Our John the Lord Chamberlain mysteries owe a lot to the classic mysteries of the early part of the twentieth century, exemplified by authors like Agatha Christie and John Dickson Carr. We are less interested in action and suspense than in the intellectual side of things -- the investigation, piecing the clues together. I suppose that makes them old fashioned but we prefer to write what we like best.

Over at Jenny Milchman's blog, Suspense Your Disbelief, Mary has a piece about our use of magic in the series and a real historical villain, who purportedly employed magic, whom we used for fictional purposes. This bloodthirsty fellow was a notorious Prefect of Constantinople nicknamed "the Gourd." Actually, if I recall correctly, the translators rendered his nickname as "the Pumpkin" which didn't seem quite right to us since there weren't any pumpkins in that part of the world during that era.
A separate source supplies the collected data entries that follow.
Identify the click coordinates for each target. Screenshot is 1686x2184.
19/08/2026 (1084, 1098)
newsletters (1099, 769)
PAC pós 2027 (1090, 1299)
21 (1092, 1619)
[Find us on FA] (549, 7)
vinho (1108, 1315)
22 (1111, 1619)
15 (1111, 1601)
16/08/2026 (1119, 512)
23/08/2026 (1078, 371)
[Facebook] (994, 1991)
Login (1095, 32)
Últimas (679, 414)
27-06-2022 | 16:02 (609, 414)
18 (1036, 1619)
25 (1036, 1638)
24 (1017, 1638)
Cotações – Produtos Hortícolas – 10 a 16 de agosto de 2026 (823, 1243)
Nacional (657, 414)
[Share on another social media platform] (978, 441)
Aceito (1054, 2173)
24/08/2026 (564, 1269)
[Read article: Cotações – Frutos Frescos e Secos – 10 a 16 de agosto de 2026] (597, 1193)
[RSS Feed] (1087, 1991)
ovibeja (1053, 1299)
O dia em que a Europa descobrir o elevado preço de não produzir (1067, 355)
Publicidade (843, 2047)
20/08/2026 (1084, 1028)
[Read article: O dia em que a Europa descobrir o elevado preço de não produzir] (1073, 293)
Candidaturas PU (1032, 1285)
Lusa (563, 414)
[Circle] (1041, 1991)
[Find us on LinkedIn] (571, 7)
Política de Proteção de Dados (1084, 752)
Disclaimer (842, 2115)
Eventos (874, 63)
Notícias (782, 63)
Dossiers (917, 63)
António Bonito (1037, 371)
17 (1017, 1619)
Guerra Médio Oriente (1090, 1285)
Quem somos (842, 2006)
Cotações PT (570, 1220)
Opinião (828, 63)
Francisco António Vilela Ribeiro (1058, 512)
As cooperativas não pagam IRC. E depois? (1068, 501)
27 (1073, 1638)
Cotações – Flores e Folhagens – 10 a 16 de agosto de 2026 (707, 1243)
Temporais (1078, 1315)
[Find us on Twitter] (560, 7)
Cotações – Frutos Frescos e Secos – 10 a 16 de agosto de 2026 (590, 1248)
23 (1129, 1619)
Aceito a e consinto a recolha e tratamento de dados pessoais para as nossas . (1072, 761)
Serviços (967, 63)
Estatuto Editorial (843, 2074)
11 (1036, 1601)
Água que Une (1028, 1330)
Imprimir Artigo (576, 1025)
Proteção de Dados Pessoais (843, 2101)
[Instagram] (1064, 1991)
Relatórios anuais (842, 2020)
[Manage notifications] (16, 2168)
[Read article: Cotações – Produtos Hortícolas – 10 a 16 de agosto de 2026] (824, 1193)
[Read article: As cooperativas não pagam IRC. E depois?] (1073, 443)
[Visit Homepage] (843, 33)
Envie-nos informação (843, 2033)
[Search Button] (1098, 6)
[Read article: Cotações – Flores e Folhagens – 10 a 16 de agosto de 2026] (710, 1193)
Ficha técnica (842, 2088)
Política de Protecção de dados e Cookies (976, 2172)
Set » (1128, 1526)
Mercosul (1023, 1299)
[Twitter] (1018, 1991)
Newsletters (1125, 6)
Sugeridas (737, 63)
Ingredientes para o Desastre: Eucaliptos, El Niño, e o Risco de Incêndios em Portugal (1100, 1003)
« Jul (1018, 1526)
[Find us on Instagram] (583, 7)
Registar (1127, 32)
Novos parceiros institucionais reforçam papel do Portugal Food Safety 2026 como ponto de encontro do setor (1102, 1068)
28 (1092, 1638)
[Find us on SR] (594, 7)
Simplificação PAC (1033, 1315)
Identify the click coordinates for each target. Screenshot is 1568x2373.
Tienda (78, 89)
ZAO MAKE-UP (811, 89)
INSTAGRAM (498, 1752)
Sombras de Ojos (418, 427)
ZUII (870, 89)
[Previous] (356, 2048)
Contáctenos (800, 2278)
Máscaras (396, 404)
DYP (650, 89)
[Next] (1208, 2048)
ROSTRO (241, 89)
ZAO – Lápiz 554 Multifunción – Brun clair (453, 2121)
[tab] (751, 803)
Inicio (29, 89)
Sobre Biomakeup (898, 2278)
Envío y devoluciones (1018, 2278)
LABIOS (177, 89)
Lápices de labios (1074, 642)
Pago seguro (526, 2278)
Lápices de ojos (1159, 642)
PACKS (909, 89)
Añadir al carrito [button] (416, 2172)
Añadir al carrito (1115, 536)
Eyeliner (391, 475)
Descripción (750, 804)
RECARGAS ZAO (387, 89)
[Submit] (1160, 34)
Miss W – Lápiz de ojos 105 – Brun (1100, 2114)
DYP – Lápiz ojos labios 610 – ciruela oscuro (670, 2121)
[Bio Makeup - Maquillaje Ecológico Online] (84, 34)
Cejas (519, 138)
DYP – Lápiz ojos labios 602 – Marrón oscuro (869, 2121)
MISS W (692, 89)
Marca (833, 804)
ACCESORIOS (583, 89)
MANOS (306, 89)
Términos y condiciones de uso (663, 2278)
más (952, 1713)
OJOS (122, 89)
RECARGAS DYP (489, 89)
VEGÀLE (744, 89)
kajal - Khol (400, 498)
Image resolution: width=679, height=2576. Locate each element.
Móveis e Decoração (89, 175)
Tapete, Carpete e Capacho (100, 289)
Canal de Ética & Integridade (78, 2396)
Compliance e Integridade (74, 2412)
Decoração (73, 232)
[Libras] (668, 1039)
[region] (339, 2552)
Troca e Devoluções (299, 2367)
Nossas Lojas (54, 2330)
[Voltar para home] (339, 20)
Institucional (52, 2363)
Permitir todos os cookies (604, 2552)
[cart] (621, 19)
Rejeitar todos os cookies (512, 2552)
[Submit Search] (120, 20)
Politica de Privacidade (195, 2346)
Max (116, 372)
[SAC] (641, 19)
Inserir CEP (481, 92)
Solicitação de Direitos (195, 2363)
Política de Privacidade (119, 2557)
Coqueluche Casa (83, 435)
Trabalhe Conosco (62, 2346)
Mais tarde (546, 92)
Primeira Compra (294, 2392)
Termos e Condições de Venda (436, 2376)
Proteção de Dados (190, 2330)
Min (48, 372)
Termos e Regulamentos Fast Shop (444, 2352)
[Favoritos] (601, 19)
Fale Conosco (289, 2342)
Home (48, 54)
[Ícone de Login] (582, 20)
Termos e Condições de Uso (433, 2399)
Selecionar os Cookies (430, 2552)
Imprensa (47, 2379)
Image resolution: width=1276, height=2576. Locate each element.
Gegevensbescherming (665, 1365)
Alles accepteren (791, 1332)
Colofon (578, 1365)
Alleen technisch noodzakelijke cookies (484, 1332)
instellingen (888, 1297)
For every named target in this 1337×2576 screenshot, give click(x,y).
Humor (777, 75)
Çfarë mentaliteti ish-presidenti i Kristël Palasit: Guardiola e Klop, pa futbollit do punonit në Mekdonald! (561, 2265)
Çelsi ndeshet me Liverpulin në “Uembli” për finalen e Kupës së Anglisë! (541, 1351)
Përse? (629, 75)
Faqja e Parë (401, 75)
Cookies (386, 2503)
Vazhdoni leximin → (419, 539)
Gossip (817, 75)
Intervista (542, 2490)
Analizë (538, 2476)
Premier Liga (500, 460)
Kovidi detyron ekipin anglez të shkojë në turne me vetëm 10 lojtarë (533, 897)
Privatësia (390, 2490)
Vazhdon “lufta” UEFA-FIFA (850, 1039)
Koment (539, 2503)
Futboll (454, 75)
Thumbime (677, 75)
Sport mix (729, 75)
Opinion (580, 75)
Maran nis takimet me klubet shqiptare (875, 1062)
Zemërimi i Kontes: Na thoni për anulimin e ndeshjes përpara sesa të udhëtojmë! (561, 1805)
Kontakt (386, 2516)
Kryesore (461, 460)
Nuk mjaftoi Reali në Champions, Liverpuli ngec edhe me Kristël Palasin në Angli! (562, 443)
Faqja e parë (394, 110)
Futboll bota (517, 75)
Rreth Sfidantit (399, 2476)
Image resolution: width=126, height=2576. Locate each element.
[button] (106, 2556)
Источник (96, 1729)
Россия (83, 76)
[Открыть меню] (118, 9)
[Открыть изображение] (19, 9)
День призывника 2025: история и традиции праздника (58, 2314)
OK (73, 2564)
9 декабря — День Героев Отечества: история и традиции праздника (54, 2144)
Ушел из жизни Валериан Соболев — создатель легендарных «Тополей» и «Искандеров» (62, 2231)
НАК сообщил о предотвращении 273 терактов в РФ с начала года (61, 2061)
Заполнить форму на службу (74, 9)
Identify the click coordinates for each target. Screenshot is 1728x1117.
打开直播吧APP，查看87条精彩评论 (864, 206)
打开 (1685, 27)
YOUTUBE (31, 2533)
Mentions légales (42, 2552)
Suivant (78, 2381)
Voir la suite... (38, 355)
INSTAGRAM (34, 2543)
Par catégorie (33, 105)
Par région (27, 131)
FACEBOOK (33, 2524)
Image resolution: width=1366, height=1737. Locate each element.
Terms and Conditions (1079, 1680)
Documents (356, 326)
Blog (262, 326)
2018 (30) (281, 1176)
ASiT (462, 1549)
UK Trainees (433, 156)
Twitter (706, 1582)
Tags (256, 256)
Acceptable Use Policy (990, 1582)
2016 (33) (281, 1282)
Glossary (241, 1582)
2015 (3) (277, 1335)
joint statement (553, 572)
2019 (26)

It goes without saying that we both love history and so we choose to write historicals. Sadly, many people today find history boring. Yes, hard to believe -- from my point of view -- but true. Also, we are both attracted to hints of the supernatural so most of our stuff contains, not outright fantasy, but a bit of what Mary likes to call "woo woo."

I'm not sure any of these tendencies are wise from a commercial point of view but to me, even more important than "write what you know" is write what you like.